## Passage du texte
Or si l’on veut vraiment diminuer l'impact des systèmes que l'on produit, il faut pouvoir réduire le temps passé à réaliser leur ACV. Car ainsi on peut en réaliser plus souvent, et donc beaucoup plus tôt, dès la phase de conception, de manière à évaluer différentes alternatives de conception en fonction de leurs impacts environnementaux.

Le problème aujourd’hui, c’est que pour réaliser une ACV il faut commencer par saisir à la main, dans un logiciel spécialisé, l’architecture du système à analyser. C’est très compliqué, car il faut trouver cette information qui est souvent noyée et éclatée dans de nombreux documents très techniques. Et en pratique, on le constate chez nos clients, les ingénieurs systèmes et les experts en ACV travaillent très rarement ensemble. En fait, les experts ACV sont principalement mobilisés pour rédiger les bilans carbone des entreprises. On leur demande plus souvent de mesurer l’existant plutôt que de rechercher des solutions.

A Obeo nous cherchons donc à casser les barrières entre le monde de la conception et celui des experts ACV : que les ingénieurs systèmes prennent en compte les contraintes environnementales dès le début, et que les experts en ACV soient véritablement intégrés dans les équipes d’ingénierie.

La solution sur laquelle nous travaillons consiste à exploiter les données qui ont déjà été saisies par les ingénieurs systèmes avec nos logiciels de modélisation. L’idée c’est de réutiliser ces données et de les compléter pour produire automatiquement des ACV.

## Actions à mener
(1) Relevez, dans l'ordre où ils apparaissent, tous les adverbes en « -ment » que contient le passage sur l'ACV.
(2) Restituez sans aucune modification, dans le passage sur l'ACV, la portion qui va de "A Obeo nous" jusqu'à "automatiquement des ACV.".
Les enregistrements qui suivent proviennent d'une autre source que le passage.

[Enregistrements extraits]
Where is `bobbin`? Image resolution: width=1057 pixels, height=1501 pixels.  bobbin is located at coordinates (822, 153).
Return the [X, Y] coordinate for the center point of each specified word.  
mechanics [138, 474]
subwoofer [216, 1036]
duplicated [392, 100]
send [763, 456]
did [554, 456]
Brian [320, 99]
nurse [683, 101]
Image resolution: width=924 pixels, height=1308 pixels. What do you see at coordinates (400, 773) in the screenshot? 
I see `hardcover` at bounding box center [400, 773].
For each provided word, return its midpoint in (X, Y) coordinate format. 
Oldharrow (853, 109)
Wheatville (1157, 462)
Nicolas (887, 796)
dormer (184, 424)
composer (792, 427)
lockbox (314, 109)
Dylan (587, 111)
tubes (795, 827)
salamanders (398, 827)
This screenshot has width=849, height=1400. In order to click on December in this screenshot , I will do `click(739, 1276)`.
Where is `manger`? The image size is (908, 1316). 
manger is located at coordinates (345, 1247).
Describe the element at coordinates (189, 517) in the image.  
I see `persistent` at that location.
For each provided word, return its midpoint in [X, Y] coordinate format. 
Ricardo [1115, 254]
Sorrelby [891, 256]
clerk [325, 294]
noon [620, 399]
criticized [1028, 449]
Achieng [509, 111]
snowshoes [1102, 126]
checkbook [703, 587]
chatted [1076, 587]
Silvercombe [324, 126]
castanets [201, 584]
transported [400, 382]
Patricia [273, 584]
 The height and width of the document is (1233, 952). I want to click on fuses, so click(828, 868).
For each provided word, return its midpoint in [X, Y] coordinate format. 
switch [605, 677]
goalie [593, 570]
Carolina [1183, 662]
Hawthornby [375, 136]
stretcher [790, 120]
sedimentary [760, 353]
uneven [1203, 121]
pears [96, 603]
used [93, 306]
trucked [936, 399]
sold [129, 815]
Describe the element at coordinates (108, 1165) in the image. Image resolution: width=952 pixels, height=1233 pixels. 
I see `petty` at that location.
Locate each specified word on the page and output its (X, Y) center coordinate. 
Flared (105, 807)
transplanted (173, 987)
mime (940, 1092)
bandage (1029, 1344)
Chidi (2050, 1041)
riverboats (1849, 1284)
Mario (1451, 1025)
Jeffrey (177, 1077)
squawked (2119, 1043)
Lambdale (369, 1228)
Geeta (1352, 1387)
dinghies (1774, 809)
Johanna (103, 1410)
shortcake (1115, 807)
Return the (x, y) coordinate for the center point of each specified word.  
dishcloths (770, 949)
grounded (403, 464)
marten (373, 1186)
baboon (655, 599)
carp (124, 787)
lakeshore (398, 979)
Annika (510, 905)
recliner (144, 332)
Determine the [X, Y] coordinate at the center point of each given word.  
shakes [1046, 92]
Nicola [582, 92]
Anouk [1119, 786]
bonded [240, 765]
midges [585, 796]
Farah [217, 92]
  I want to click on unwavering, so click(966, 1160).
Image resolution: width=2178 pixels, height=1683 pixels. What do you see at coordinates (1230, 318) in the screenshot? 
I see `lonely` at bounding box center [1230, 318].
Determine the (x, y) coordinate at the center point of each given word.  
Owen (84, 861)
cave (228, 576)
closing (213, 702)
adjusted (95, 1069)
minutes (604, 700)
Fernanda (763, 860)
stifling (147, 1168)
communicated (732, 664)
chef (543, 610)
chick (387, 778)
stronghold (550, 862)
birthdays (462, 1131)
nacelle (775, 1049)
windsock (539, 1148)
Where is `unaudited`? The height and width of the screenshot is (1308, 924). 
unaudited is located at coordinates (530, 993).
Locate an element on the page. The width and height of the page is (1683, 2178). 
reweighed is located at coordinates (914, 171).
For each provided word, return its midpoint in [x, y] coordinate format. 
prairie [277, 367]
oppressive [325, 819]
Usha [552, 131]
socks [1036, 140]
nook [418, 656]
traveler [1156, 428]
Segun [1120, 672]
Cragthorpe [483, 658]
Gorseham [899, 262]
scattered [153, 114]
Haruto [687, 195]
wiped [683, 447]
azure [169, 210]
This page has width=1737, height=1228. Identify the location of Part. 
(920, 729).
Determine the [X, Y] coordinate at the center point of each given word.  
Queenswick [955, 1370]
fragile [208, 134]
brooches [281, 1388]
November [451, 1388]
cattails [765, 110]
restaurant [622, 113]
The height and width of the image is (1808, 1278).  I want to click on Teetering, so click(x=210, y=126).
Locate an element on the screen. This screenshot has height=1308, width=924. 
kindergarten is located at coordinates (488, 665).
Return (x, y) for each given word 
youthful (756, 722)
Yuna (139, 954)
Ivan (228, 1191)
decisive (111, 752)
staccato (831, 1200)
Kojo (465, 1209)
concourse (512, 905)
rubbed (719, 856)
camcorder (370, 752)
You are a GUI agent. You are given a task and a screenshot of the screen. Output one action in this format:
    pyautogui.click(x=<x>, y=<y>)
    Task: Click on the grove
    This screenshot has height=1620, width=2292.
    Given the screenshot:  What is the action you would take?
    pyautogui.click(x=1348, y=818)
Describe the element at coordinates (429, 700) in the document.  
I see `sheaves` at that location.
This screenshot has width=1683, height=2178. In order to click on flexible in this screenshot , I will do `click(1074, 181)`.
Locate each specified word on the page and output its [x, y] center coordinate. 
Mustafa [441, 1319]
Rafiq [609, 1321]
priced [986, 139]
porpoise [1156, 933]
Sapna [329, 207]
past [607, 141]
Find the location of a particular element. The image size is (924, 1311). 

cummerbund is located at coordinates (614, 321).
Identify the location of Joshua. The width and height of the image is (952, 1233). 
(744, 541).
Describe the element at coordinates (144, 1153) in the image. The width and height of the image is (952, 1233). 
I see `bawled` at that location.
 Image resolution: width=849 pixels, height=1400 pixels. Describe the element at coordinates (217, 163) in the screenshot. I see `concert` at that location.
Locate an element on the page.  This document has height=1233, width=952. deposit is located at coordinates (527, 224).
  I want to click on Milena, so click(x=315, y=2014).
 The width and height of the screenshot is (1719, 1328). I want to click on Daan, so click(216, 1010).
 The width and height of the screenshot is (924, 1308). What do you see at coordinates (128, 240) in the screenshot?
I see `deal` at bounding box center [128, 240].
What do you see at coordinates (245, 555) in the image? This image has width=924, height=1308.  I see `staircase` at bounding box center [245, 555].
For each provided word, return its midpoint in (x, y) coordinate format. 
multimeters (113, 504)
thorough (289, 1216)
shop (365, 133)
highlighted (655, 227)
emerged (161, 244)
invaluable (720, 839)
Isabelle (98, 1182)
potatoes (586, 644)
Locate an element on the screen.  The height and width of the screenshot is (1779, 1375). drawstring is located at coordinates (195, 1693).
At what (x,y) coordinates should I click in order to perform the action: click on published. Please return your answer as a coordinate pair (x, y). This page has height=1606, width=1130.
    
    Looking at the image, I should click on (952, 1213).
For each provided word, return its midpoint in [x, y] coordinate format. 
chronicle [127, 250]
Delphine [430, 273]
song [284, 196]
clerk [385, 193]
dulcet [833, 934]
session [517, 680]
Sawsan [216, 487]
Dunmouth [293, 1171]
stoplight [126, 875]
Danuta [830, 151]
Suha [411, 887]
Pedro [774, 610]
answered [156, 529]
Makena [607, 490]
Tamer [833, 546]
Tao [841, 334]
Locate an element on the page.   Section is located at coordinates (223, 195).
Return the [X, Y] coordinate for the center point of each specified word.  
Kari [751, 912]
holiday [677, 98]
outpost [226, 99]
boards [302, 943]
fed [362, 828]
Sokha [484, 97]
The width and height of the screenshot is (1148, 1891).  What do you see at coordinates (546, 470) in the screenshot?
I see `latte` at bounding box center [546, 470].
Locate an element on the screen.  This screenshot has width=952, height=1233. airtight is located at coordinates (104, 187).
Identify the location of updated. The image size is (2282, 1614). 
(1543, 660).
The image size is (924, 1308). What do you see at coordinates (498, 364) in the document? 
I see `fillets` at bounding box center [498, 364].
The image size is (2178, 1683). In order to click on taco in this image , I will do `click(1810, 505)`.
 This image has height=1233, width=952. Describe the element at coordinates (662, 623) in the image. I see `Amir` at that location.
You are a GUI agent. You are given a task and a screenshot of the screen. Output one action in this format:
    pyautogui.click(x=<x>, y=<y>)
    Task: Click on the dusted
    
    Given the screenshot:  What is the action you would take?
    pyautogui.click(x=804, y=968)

## Résultats par consigne
(1) vraiment, rarement, principalement, véritablement, automatiquement

(2)
A Obeo nous cherchons donc à casser les barrières entre le monde de la conception et celui des experts ACV : que les ingénieurs systèmes prennent en compte les contraintes environnementales dès le début, et que les experts en ACV soient véritablement intégrés dans les équipes d’ingénierie.

La solution sur laquelle nous travaillons consiste à exploiter les données qui ont déjà été saisies par les ingénieurs systèmes avec nos logiciels de modélisation. L’idée c’est de réutiliser ces données et de les compléter pour produire automatiquement des ACV.